■ **TO DO**
Reproduce the material character for character, from its opening line through the line that contains "1389x868 pixels. 1057,69".

■ **Collection entries**
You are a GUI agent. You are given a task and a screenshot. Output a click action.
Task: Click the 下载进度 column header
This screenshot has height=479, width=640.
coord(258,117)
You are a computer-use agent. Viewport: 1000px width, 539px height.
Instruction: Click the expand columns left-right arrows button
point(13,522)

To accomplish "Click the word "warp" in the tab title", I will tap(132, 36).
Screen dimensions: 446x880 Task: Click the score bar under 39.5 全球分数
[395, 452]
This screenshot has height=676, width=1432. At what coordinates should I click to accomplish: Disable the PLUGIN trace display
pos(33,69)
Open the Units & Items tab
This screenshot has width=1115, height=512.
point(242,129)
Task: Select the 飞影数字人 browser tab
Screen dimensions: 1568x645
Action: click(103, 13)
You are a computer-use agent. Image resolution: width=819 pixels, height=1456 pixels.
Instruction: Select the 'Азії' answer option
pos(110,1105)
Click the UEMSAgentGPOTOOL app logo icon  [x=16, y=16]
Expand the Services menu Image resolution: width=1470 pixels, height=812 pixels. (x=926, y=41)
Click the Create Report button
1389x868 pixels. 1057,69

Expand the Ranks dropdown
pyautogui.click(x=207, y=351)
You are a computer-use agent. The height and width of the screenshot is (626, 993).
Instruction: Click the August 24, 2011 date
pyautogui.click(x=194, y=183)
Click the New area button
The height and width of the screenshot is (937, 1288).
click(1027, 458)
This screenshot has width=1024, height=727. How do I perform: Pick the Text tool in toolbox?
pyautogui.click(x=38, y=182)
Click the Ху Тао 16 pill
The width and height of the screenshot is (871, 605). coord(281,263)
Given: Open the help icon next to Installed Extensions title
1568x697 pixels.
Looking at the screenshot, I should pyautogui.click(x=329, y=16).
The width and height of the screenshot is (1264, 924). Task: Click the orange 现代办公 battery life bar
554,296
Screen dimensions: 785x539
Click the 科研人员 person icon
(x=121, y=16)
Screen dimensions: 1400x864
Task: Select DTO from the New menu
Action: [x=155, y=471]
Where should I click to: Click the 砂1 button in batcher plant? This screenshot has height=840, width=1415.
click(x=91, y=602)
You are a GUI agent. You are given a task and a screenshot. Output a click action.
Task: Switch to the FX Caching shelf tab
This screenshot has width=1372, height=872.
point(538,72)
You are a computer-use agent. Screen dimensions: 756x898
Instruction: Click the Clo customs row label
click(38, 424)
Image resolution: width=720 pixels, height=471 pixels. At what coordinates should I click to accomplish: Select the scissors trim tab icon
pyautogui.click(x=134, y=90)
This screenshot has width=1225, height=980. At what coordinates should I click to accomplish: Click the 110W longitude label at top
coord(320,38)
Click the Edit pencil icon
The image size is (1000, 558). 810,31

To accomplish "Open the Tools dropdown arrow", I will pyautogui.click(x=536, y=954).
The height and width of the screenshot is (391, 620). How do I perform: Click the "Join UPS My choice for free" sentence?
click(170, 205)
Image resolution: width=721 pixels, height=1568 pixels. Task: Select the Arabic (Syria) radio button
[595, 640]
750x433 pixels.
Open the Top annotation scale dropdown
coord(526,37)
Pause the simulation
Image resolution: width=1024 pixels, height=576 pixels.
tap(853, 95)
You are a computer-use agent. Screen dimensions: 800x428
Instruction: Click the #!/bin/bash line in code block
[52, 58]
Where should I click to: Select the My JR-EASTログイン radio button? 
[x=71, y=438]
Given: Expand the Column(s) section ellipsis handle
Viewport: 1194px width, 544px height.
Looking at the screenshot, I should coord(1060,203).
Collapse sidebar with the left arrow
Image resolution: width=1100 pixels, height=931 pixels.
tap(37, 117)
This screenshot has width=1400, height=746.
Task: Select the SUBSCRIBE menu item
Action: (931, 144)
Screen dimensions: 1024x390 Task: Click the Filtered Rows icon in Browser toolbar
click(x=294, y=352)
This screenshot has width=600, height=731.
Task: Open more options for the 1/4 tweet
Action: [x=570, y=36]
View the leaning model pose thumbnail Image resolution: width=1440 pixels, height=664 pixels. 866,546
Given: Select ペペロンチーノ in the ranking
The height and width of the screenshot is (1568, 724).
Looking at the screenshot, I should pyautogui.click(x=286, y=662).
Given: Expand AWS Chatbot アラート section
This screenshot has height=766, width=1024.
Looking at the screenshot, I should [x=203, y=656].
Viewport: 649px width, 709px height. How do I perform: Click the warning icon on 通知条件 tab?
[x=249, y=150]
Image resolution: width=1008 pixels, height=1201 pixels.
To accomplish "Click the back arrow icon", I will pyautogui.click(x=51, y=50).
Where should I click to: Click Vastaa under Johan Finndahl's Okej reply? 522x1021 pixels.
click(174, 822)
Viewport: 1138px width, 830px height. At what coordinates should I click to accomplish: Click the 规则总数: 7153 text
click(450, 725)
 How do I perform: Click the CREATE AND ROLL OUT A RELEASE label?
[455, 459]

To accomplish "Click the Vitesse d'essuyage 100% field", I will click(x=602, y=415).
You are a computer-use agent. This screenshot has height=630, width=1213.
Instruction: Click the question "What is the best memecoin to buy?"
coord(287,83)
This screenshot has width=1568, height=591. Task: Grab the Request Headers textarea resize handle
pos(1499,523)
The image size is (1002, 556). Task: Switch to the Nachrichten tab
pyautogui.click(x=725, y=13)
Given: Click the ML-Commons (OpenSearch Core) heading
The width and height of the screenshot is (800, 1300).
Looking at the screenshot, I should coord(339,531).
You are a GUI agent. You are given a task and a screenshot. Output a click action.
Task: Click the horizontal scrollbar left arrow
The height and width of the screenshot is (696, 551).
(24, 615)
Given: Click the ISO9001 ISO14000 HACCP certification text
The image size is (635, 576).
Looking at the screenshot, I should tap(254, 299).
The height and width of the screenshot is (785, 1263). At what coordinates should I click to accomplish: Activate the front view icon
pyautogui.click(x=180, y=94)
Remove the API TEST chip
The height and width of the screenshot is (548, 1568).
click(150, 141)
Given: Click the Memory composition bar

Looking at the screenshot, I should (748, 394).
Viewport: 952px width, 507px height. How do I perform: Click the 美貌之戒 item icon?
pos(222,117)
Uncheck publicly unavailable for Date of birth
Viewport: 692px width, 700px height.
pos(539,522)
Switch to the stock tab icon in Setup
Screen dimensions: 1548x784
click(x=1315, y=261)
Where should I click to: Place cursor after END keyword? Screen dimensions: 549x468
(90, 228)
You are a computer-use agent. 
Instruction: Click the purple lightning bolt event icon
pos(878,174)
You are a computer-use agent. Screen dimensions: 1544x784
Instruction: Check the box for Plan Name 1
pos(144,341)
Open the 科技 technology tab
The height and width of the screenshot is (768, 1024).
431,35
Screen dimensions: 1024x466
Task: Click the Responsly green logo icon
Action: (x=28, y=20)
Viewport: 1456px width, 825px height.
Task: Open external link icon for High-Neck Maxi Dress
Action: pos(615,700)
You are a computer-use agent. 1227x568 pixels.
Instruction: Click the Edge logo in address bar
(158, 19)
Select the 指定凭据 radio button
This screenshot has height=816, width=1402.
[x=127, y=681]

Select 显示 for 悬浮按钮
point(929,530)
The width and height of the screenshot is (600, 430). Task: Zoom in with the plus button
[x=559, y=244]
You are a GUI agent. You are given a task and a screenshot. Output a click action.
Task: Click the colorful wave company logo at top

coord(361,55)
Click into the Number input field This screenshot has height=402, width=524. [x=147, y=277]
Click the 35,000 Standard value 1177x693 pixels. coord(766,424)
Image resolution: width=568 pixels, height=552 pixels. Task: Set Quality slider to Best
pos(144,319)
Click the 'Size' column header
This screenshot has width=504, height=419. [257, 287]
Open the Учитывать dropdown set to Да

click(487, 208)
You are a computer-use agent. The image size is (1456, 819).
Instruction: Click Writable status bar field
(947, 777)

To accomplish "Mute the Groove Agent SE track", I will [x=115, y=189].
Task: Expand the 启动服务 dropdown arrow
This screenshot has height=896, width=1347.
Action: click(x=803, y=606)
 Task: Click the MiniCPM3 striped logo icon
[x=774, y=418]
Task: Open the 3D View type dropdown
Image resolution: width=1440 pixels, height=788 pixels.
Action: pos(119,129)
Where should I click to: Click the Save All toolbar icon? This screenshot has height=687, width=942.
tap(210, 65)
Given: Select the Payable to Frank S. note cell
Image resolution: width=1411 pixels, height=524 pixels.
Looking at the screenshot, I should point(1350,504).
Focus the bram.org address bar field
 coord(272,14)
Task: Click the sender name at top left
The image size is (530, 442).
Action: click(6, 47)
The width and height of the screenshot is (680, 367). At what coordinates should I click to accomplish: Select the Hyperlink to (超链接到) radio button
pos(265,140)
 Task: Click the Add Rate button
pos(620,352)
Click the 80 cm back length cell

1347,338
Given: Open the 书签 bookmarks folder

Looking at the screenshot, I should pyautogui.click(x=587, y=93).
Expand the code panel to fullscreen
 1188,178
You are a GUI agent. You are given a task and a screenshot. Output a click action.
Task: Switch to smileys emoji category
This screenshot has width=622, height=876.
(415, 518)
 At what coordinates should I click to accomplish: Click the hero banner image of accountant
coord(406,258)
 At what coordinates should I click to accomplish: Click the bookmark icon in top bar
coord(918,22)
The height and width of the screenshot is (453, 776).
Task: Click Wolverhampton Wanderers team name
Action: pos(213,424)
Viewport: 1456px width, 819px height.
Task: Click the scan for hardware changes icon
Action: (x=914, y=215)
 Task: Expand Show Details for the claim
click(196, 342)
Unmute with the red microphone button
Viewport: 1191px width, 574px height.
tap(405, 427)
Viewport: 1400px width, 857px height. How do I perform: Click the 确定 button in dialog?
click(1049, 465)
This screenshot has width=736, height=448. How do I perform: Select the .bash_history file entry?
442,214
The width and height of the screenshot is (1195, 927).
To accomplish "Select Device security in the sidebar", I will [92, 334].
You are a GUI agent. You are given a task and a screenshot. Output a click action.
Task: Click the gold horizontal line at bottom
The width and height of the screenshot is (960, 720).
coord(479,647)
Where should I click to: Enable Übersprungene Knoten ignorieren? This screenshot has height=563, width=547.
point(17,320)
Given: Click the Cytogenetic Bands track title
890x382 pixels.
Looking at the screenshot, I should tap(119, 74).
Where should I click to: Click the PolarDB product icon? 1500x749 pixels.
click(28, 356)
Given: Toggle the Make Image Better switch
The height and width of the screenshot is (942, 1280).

■ **EXPECTED ANSWER**
You are a GUI agent. You are given a task and a screenshot. Output a click action.
Task: Click the 下载进度 column header
This screenshot has height=479, width=640.
coord(258,117)
You are a computer-use agent. Viewport: 1000px width, 539px height.
Instruction: Click the expand columns left-right arrows button
point(13,522)

To accomplish "Click the word "warp" in the tab title", I will tap(132, 36).
Screen dimensions: 446x880 Task: Click the score bar under 39.5 全球分数
[395, 452]
This screenshot has height=676, width=1432. At what coordinates should I click to accomplish: Disable the PLUGIN trace display
pos(33,69)
Open the Units & Items tab
This screenshot has width=1115, height=512.
point(242,129)
Task: Select the 飞影数字人 browser tab
Screen dimensions: 1568x645
Action: click(103, 13)
You are a computer-use agent. Image resolution: width=819 pixels, height=1456 pixels.
Instruction: Select the 'Азії' answer option
pos(110,1105)
Click the UEMSAgentGPOTOOL app logo icon  [x=16, y=16]
Expand the Services menu Image resolution: width=1470 pixels, height=812 pixels. (x=926, y=41)
Click the Create Report button
1389x868 pixels. 1057,69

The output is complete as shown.